- _WHAT YOU ARE ASKED TO DO_
For each line in the data below, write an exact copy.

- _RECORDS SUPPLIED_
::::::
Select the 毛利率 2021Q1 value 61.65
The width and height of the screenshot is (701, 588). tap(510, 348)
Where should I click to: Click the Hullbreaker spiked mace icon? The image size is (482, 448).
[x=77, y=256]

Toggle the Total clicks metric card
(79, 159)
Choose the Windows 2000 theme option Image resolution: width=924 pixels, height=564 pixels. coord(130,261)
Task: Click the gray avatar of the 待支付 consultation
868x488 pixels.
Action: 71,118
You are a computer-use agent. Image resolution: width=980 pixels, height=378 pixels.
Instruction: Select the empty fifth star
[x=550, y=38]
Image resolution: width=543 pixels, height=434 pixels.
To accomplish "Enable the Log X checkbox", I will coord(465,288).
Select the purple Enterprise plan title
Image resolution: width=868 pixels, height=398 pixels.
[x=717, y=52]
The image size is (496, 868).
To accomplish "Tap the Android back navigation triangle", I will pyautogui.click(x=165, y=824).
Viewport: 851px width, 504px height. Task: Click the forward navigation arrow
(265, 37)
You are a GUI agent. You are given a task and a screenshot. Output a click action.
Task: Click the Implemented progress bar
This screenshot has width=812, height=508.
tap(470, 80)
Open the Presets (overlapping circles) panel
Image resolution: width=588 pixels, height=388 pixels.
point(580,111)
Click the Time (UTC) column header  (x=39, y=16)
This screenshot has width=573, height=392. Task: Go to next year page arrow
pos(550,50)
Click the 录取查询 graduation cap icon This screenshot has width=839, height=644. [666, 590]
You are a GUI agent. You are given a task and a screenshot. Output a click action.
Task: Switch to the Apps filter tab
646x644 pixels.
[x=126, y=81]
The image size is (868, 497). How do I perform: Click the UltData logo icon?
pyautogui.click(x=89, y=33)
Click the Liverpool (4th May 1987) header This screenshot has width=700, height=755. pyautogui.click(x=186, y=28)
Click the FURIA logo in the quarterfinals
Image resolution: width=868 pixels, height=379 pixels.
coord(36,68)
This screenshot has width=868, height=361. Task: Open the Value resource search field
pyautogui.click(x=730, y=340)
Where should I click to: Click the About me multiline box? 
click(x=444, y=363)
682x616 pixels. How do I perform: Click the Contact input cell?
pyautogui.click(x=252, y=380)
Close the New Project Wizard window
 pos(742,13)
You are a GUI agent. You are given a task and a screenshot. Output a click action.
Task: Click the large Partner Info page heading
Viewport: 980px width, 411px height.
::::::
- _RESPONSE AREA_
Select the 毛利率 2021Q1 value 61.65
The width and height of the screenshot is (701, 588). tap(510, 348)
Where should I click to: Click the Hullbreaker spiked mace icon? The image size is (482, 448).
[x=77, y=256]

Toggle the Total clicks metric card
(79, 159)
Choose the Windows 2000 theme option Image resolution: width=924 pixels, height=564 pixels. coord(130,261)
Task: Click the gray avatar of the 待支付 consultation
868x488 pixels.
Action: 71,118
You are a computer-use agent. Image resolution: width=980 pixels, height=378 pixels.
Instruction: Select the empty fifth star
[x=550, y=38]
Image resolution: width=543 pixels, height=434 pixels.
To accomplish "Enable the Log X checkbox", I will coord(465,288).
Select the purple Enterprise plan title
Image resolution: width=868 pixels, height=398 pixels.
[x=717, y=52]
The image size is (496, 868).
To accomplish "Tap the Android back navigation triangle", I will pyautogui.click(x=165, y=824).
Viewport: 851px width, 504px height. Task: Click the forward navigation arrow
(265, 37)
You are a GUI agent. You are given a task and a screenshot. Output a click action.
Task: Click the Implemented progress bar
This screenshot has width=812, height=508.
tap(470, 80)
Open the Presets (overlapping circles) panel
Image resolution: width=588 pixels, height=388 pixels.
point(580,111)
Click the Time (UTC) column header  (x=39, y=16)
This screenshot has width=573, height=392. Task: Go to next year page arrow
pos(550,50)
Click the 录取查询 graduation cap icon This screenshot has width=839, height=644. [666, 590]
You are a GUI agent. You are given a task and a screenshot. Output a click action.
Task: Switch to the Apps filter tab
646x644 pixels.
[x=126, y=81]
The image size is (868, 497). How do I perform: Click the UltData logo icon?
pyautogui.click(x=89, y=33)
Click the Liverpool (4th May 1987) header This screenshot has width=700, height=755. pyautogui.click(x=186, y=28)
Click the FURIA logo in the quarterfinals
Image resolution: width=868 pixels, height=379 pixels.
coord(36,68)
This screenshot has width=868, height=361. Task: Open the Value resource search field
pyautogui.click(x=730, y=340)
Where should I click to: Click the About me multiline box? 
click(x=444, y=363)
682x616 pixels. How do I perform: Click the Contact input cell?
pyautogui.click(x=252, y=380)
Close the New Project Wizard window
 pos(742,13)
You are a GUI agent. You are given a task and a screenshot. Output a click action.
Task: Click the large Partner Info page heading
Viewport: 980px width, 411px height.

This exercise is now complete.